Please repeat each of the records that follow, exactly as written.

[Saved entries]
+ + + + +

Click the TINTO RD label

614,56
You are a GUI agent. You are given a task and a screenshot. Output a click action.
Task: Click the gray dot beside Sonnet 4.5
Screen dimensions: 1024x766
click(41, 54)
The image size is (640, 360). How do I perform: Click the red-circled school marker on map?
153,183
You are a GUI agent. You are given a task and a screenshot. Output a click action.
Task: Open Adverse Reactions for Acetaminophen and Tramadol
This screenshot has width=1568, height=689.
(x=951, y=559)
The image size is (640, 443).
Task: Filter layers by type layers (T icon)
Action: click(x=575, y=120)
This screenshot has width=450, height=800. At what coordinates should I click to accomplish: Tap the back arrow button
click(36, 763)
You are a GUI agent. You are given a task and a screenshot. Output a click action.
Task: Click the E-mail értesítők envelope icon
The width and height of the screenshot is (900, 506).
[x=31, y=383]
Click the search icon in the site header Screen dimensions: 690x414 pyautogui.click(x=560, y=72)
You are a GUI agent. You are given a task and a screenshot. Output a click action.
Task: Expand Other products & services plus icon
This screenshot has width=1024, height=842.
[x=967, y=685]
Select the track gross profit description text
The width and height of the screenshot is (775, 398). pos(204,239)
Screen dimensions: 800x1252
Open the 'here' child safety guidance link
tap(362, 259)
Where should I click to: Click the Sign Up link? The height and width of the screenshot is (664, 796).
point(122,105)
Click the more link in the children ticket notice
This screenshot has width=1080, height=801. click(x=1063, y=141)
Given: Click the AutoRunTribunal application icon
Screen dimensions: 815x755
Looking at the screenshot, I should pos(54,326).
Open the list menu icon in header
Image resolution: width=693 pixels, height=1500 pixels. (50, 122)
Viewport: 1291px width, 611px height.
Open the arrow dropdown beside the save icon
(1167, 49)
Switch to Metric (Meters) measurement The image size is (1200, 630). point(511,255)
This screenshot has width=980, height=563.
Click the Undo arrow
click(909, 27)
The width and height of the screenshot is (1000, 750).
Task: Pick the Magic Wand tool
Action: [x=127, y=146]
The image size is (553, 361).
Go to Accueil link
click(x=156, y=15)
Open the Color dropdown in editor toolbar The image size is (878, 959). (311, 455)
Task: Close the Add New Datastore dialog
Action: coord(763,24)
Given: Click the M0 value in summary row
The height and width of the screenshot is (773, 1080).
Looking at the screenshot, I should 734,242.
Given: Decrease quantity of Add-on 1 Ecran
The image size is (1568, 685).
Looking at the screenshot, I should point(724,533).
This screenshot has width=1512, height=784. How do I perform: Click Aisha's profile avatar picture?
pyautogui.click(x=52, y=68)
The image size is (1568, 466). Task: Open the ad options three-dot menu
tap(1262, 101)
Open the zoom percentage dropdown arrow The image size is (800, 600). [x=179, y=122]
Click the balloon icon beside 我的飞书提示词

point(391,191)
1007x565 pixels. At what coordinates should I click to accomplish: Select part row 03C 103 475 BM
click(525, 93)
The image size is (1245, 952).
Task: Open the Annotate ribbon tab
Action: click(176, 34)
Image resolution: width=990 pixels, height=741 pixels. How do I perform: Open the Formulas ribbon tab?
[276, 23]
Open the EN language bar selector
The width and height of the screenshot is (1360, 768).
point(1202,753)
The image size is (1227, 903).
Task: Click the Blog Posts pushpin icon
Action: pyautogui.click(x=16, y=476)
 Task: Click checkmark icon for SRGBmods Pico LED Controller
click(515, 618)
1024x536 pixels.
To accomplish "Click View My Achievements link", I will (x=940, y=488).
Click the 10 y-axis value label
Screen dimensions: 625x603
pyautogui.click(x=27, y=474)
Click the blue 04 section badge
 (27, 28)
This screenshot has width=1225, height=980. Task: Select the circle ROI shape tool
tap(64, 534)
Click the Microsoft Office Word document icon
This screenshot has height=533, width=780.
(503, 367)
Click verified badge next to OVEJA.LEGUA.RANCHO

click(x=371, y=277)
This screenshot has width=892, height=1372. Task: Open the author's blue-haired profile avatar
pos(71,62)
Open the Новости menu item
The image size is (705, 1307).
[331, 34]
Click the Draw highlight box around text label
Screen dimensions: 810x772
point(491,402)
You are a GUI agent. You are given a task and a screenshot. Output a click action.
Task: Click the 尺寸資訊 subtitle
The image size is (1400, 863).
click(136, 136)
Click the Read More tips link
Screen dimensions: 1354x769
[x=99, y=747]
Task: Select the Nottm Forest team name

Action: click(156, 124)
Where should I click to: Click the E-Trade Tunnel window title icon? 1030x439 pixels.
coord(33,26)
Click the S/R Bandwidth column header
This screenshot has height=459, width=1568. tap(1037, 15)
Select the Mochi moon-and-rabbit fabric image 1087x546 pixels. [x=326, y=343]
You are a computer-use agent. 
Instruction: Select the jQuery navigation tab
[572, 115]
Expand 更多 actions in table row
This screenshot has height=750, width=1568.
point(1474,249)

+ + + + +

▸ **RESPONSE AREA**
Click the TINTO RD label

614,56
You are a GUI agent. You are given a task and a screenshot. Output a click action.
Task: Click the gray dot beside Sonnet 4.5
Screen dimensions: 1024x766
click(41, 54)
The image size is (640, 360). How do I perform: Click the red-circled school marker on map?
153,183
You are a GUI agent. You are given a task and a screenshot. Output a click action.
Task: Open Adverse Reactions for Acetaminophen and Tramadol
This screenshot has width=1568, height=689.
(x=951, y=559)
The image size is (640, 443).
Task: Filter layers by type layers (T icon)
Action: click(x=575, y=120)
This screenshot has width=450, height=800. At what coordinates should I click to accomplish: Tap the back arrow button
click(36, 763)
You are a GUI agent. You are given a task and a screenshot. Output a click action.
Task: Click the E-mail értesítők envelope icon
The width and height of the screenshot is (900, 506).
[x=31, y=383]
Click the search icon in the site header Screen dimensions: 690x414 pyautogui.click(x=560, y=72)
You are a GUI agent. You are given a task and a screenshot. Output a click action.
Task: Expand Other products & services plus icon
This screenshot has width=1024, height=842.
[x=967, y=685]
Select the track gross profit description text
The width and height of the screenshot is (775, 398). pos(204,239)
Screen dimensions: 800x1252
Open the 'here' child safety guidance link
tap(362, 259)
Where should I click to: Click the Sign Up link? The height and width of the screenshot is (664, 796).
point(122,105)
Click the more link in the children ticket notice
This screenshot has width=1080, height=801. click(x=1063, y=141)
Given: Click the AutoRunTribunal application icon
Screen dimensions: 815x755
Looking at the screenshot, I should pos(54,326).
Open the list menu icon in header
Image resolution: width=693 pixels, height=1500 pixels. (50, 122)
Viewport: 1291px width, 611px height.
Open the arrow dropdown beside the save icon
(1167, 49)
Switch to Metric (Meters) measurement The image size is (1200, 630). point(511,255)
This screenshot has width=980, height=563.
Click the Undo arrow
click(909, 27)
The width and height of the screenshot is (1000, 750).
Task: Pick the Magic Wand tool
Action: [x=127, y=146]
The image size is (553, 361).
Go to Accueil link
click(x=156, y=15)
Open the Color dropdown in editor toolbar The image size is (878, 959). (311, 455)
Task: Close the Add New Datastore dialog
Action: coord(763,24)
Given: Click the M0 value in summary row
The height and width of the screenshot is (773, 1080).
Looking at the screenshot, I should 734,242.
Given: Decrease quantity of Add-on 1 Ecran
The image size is (1568, 685).
Looking at the screenshot, I should point(724,533).
This screenshot has width=1512, height=784. How do I perform: Click Aisha's profile avatar picture?
pyautogui.click(x=52, y=68)
The image size is (1568, 466). Task: Open the ad options three-dot menu
tap(1262, 101)
Open the zoom percentage dropdown arrow The image size is (800, 600). [x=179, y=122]
Click the balloon icon beside 我的飞书提示词

point(391,191)
1007x565 pixels. At what coordinates should I click to accomplish: Select part row 03C 103 475 BM
click(525, 93)
The image size is (1245, 952).
Task: Open the Annotate ribbon tab
Action: click(176, 34)
Image resolution: width=990 pixels, height=741 pixels. How do I perform: Open the Formulas ribbon tab?
[276, 23]
Open the EN language bar selector
The width and height of the screenshot is (1360, 768).
point(1202,753)
The image size is (1227, 903).
Task: Click the Blog Posts pushpin icon
Action: pyautogui.click(x=16, y=476)
 Task: Click checkmark icon for SRGBmods Pico LED Controller
click(515, 618)
1024x536 pixels.
To accomplish "Click View My Achievements link", I will (x=940, y=488).
Click the 10 y-axis value label
Screen dimensions: 625x603
pyautogui.click(x=27, y=474)
Click the blue 04 section badge
 (27, 28)
This screenshot has width=1225, height=980. Task: Select the circle ROI shape tool
tap(64, 534)
Click the Microsoft Office Word document icon
This screenshot has height=533, width=780.
(503, 367)
Click verified badge next to OVEJA.LEGUA.RANCHO

click(x=371, y=277)
This screenshot has width=892, height=1372. Task: Open the author's blue-haired profile avatar
pos(71,62)
Open the Новости menu item
The image size is (705, 1307).
[331, 34]
Click the Draw highlight box around text label
Screen dimensions: 810x772
point(491,402)
You are a GUI agent. You are given a task and a screenshot. Output a click action.
Task: Click the 尺寸資訊 subtitle
The image size is (1400, 863).
click(136, 136)
Click the Read More tips link
Screen dimensions: 1354x769
[x=99, y=747]
Task: Select the Nottm Forest team name

Action: click(156, 124)
Where should I click to: Click the E-Trade Tunnel window title icon? 1030x439 pixels.
coord(33,26)
Click the S/R Bandwidth column header
This screenshot has height=459, width=1568. tap(1037, 15)
Select the Mochi moon-and-rabbit fabric image 1087x546 pixels. [x=326, y=343]
You are a computer-use agent. 
Instruction: Select the jQuery navigation tab
[572, 115]
Expand 更多 actions in table row
This screenshot has height=750, width=1568.
point(1474,249)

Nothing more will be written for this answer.